* WHAT NEEDS TO BE DONE
Can you lay out the items as a Markdown table, with columns named No. and Line, from the very start of the items through the line containing "click(305, 150)" (that line included), numbering each row and leaving out blank lines?
***
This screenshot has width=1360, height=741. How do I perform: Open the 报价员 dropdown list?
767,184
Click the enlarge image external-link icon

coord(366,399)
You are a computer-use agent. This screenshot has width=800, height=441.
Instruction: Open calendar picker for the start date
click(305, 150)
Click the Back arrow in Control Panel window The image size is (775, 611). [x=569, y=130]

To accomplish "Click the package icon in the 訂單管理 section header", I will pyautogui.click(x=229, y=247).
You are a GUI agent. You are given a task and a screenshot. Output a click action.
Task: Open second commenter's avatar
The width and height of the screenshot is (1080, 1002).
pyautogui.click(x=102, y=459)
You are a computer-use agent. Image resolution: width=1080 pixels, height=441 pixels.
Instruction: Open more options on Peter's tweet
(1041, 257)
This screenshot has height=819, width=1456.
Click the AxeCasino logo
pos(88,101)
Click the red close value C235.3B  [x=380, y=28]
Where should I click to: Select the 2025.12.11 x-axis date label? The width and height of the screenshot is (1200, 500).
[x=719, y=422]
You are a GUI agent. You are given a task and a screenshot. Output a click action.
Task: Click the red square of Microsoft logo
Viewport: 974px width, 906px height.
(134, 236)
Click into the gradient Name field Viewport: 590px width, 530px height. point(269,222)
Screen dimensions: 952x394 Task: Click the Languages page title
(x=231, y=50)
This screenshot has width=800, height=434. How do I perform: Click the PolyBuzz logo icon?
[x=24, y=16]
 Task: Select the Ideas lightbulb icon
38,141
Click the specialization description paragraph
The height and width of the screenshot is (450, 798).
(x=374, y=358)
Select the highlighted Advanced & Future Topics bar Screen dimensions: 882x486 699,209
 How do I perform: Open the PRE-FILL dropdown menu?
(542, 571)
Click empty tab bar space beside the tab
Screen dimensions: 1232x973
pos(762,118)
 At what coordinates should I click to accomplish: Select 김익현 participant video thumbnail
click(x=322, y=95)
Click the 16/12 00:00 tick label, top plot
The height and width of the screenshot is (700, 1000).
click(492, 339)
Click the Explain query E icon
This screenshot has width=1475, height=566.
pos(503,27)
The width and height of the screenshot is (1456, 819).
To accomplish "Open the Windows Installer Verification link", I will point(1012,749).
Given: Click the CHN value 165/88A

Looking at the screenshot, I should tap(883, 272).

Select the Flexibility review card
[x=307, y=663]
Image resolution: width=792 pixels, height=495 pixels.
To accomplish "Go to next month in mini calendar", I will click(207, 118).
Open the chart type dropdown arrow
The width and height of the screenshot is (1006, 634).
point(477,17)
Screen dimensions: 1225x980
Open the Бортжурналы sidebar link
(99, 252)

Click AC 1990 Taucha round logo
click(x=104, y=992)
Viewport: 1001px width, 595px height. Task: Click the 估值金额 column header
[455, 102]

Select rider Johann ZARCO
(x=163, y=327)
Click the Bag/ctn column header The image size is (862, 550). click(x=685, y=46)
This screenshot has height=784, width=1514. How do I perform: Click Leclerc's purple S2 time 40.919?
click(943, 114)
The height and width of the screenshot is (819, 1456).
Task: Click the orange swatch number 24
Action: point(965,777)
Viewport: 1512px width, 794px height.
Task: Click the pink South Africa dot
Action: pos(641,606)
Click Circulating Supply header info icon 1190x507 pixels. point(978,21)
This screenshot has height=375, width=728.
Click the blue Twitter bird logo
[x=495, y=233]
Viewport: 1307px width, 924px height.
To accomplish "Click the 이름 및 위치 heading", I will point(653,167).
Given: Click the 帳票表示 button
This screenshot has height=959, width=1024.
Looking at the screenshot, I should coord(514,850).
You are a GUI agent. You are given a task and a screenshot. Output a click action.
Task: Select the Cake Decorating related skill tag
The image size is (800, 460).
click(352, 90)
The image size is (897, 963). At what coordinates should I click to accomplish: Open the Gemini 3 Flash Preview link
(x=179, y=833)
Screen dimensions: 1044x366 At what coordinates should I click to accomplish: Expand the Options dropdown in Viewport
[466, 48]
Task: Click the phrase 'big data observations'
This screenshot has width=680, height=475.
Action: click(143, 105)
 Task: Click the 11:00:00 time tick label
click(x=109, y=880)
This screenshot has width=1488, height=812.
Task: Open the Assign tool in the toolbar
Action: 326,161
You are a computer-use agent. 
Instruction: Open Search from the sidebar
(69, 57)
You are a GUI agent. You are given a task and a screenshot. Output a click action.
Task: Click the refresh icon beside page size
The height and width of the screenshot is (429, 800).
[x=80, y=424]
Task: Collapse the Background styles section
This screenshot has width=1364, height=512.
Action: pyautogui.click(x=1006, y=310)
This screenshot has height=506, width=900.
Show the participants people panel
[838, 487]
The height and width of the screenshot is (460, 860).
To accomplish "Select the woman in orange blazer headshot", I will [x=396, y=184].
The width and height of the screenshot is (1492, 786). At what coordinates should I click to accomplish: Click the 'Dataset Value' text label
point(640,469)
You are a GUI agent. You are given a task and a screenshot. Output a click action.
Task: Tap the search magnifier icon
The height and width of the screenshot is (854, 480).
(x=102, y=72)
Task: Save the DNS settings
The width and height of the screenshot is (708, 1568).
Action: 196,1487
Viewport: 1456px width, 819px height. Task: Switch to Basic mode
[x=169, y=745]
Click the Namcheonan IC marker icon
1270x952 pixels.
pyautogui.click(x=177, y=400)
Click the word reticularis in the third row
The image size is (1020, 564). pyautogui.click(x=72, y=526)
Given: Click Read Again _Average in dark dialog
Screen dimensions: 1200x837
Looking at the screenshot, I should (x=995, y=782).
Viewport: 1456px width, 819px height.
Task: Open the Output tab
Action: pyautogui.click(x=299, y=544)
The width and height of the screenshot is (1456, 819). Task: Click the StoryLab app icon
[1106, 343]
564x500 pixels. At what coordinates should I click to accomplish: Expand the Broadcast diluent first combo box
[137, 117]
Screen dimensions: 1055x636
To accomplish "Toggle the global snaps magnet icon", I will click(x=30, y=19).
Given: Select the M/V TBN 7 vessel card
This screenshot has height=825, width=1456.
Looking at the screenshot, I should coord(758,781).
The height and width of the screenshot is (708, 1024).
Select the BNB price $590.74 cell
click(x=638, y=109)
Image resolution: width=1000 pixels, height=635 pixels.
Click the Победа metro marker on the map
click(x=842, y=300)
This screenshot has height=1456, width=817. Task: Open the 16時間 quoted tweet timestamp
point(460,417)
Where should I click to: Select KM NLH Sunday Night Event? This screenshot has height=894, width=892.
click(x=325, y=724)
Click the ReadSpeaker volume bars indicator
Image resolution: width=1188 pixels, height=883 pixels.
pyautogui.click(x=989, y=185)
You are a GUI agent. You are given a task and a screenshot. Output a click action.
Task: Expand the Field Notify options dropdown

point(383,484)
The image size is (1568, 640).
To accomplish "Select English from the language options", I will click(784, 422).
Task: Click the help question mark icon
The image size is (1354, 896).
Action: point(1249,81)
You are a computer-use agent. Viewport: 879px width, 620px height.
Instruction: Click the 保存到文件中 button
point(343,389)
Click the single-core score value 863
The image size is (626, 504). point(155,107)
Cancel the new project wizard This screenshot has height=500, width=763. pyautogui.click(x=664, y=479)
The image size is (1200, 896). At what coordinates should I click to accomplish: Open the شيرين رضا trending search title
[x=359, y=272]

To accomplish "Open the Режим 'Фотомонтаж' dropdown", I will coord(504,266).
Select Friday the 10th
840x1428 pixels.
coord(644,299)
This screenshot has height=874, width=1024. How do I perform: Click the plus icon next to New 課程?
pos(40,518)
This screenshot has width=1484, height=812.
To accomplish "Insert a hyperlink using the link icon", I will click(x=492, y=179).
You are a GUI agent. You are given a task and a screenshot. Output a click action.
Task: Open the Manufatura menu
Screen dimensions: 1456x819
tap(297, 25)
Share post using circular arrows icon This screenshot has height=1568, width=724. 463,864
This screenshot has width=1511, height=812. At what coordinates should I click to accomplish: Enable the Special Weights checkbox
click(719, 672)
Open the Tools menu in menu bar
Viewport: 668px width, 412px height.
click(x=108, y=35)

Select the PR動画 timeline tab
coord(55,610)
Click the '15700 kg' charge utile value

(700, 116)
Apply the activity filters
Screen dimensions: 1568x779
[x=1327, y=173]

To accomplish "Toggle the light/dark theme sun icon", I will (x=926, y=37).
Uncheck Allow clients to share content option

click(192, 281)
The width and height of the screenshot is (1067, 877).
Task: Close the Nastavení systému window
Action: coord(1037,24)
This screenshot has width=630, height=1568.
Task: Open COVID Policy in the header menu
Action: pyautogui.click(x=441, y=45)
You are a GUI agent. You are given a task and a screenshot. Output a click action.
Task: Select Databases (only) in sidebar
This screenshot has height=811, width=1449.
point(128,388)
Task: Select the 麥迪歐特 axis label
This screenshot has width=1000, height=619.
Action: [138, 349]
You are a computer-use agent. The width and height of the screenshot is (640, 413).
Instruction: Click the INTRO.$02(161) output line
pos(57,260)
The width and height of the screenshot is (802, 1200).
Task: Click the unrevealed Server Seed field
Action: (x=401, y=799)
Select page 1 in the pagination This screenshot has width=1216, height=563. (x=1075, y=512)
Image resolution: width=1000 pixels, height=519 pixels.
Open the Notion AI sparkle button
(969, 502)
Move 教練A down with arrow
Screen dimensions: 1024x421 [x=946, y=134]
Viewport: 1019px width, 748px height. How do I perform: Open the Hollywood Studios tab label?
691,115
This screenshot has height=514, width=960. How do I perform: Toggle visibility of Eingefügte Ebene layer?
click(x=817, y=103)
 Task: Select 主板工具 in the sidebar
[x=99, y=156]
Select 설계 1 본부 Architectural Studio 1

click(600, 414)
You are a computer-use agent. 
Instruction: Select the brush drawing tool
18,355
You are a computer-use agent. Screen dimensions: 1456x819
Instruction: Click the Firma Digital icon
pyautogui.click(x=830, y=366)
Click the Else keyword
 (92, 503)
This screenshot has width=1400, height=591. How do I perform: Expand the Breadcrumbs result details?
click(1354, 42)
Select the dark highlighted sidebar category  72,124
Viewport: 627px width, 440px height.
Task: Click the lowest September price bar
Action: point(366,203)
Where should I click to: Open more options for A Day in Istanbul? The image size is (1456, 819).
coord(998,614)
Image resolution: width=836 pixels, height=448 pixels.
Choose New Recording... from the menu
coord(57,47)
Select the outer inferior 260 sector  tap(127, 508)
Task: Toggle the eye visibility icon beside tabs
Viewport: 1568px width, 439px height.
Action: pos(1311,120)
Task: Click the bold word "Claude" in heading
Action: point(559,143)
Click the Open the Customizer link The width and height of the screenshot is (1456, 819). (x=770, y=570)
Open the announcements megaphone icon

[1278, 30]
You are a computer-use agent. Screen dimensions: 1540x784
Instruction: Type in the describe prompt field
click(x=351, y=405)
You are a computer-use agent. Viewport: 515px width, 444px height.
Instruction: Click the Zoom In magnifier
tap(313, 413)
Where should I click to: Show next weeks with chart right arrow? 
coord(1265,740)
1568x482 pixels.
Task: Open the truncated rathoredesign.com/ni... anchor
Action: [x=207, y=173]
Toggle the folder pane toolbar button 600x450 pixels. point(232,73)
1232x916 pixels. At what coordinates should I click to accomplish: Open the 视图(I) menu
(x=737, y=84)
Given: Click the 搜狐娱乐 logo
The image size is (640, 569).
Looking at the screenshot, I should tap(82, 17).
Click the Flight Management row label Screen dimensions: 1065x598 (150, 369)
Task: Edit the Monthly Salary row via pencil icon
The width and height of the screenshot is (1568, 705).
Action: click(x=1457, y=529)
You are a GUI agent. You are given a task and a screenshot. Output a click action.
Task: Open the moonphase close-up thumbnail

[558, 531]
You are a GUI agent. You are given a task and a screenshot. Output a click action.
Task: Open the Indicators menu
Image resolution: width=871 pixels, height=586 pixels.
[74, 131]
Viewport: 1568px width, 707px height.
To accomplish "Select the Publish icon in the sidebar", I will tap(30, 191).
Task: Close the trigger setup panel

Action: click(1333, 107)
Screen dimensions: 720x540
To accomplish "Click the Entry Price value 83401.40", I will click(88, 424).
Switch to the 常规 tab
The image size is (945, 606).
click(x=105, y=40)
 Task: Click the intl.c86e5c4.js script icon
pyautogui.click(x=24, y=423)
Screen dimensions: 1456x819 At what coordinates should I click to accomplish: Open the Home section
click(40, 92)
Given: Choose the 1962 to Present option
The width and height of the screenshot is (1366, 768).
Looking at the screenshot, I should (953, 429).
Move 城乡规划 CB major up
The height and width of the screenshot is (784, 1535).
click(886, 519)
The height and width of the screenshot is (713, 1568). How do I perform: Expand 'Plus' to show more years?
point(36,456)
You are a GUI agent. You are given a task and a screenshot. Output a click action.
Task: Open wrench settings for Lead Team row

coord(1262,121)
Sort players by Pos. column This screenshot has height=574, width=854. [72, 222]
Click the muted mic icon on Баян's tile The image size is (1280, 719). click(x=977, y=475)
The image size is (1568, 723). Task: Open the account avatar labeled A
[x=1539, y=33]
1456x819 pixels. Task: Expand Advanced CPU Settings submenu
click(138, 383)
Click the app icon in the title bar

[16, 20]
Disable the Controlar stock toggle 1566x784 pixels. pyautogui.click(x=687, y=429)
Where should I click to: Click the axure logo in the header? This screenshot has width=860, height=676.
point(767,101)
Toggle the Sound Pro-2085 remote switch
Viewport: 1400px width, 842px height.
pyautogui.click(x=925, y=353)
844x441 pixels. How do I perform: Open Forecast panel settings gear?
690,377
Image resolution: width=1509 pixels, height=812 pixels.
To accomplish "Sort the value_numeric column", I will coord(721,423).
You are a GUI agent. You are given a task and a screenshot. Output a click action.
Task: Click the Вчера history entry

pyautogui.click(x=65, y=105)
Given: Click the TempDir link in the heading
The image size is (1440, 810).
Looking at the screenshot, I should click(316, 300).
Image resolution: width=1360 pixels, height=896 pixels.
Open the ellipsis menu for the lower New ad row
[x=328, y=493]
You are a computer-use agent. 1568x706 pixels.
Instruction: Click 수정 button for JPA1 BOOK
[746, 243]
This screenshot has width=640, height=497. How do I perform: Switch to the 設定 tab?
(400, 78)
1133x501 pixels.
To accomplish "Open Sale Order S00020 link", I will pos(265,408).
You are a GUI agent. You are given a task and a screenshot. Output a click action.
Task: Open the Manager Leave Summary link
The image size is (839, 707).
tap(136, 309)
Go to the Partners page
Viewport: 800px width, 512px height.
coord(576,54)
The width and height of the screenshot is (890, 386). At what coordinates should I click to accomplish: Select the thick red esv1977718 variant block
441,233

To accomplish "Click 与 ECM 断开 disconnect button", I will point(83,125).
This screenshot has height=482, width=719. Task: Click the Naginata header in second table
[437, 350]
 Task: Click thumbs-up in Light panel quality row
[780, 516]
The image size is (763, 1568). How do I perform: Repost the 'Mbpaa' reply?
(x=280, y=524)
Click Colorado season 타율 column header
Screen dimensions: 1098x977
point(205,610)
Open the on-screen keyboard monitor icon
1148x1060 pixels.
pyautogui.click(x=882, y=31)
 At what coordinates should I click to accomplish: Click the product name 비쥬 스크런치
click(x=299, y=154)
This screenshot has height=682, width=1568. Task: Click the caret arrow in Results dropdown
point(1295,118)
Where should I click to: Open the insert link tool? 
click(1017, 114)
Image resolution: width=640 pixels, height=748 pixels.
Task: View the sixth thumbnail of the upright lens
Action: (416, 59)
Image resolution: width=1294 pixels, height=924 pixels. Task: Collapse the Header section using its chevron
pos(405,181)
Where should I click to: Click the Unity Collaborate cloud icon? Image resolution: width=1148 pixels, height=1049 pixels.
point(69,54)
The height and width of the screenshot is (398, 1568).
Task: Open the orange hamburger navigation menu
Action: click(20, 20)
***
* THE RESPONSE
| No. | Line |
|---|---|
| 1 | This screenshot has width=1360, height=741. How do I perform: Open the 报价员 dropdown list? |
| 2 | 767,184 |
| 3 | Click the enlarge image external-link icon |
| 4 | coord(366,399) |
| 5 | You are a computer-use agent. This screenshot has width=800, height=441. |
| 6 | Instruction: Open calendar picker for the start date |
| 7 | click(305, 150) |